Widely hailed as an absolute coup, Mike Howe’s reconnection as singer has brought the band back to its roots. I don’t know what herbal or chemical concoction Howe has been gurgling in the last 22 years since retiring in Tennessee, but whatever it was worked. From opening track ‘Reset’ there are none more metal than Mike Howe. Impressive vocals aside, Jeff Plate proves he’s no slouch behind the drums either. Plate has a unique ability to create thrashing drums without having to rely on the double kick effect. ‘Killing Your Time’ continues in furious fashion with Kurt Vanderhoof and Rick van Zandt supplying crunching riffs backed by Steve Unger, almost faultless bass.
What’s an old school thrash album without an acoustic intro? That’s exactly what we get with ‘No Tomorrow’ before the band launches into a wall of sound courtesy of Plate and Unger. This track gallops along at a frantic pace, and is an early highlight – if the previous two tracks weren’t enough. More acoustic guitars kick off ‘Signal Path’. A slower track with more groove than thrash, and driven by Unger’s bass, it demonstrates the song writing complexity of Metal Church 2016. At over 7 minutes it’s not going to get a lot of commercial radio play, but Metal Church never did. ‘Sky Falls In’ continues the groove orientated theme, with a catchy as hell chorus that’s sure to become a audience inclusive hit live.
Galloping, crunching guitars and a machine gun rhythm section return with ‘Needle and Suture’ and the riffs continue through ‘Shadow’. The haunting intro to ‘Blow Your Mind’ is an invitation to fully immerse yourself. It’s a cleverly crafted track using a tried and tested formula, yet manages to be cliché free. As with the rest of the album Mike Howe’s vocals are sublime. ‘Soul Eating Machine’ is a straight out balls-to-the-wall thrash track, both musically and lyrically, if you’ve got this far into the album and your neck muscles are holding up expect to hit the pain barrier right about now.

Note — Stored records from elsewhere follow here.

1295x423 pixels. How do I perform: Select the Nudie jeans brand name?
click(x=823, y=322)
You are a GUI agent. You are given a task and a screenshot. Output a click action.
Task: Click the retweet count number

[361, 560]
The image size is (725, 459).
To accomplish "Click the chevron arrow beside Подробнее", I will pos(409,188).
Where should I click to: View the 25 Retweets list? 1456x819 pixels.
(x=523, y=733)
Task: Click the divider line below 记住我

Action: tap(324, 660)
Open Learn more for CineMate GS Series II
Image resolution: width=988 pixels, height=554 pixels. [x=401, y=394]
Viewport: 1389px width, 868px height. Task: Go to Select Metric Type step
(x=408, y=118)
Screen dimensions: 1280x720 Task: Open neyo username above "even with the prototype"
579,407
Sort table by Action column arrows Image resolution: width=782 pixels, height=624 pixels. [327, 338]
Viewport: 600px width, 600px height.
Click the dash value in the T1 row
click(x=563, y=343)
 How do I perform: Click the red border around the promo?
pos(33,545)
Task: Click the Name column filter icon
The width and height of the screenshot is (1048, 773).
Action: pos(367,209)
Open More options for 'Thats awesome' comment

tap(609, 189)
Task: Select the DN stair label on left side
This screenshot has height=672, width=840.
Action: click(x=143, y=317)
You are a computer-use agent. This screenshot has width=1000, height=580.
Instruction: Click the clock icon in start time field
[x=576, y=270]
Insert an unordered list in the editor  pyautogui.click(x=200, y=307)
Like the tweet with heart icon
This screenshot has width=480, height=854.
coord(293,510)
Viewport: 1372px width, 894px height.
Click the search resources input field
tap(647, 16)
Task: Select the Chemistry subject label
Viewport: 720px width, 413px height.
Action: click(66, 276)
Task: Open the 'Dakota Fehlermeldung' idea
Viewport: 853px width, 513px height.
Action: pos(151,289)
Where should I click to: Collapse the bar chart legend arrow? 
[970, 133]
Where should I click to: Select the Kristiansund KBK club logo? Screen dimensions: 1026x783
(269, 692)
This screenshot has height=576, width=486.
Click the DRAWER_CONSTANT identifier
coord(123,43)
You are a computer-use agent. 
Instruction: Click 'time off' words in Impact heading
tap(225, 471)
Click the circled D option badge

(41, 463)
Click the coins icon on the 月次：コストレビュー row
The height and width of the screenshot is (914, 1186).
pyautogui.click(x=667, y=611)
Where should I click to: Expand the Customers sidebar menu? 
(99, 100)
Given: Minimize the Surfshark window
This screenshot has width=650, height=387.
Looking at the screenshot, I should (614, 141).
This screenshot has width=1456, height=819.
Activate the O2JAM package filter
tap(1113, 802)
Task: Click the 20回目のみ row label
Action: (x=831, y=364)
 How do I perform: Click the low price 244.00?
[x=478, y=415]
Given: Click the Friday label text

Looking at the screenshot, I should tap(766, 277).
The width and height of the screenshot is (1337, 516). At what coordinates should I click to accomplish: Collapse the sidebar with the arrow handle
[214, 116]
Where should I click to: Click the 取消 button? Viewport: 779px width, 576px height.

The penultimate track ‘It Waits’ is the stuff of nightmares, as the rhythm section of Unger and Plate set the atmosphere and Howe’s restrained vocals drag you into a pretty hellish place. But they’ve saved the best til last, as the final track ‘Suffer Fools’ is vintage Metal Church – huge riffs, driving bass, hard hitting drums, scorching solos with screaming vocals.
This is thrash as it should be, not overly technical, but brutal, headbanging tracks with some very dark themes. Metal Church don’t suffer fools, so don’t be one – get your hooks into this album. It’s the best music they’ve released in decades.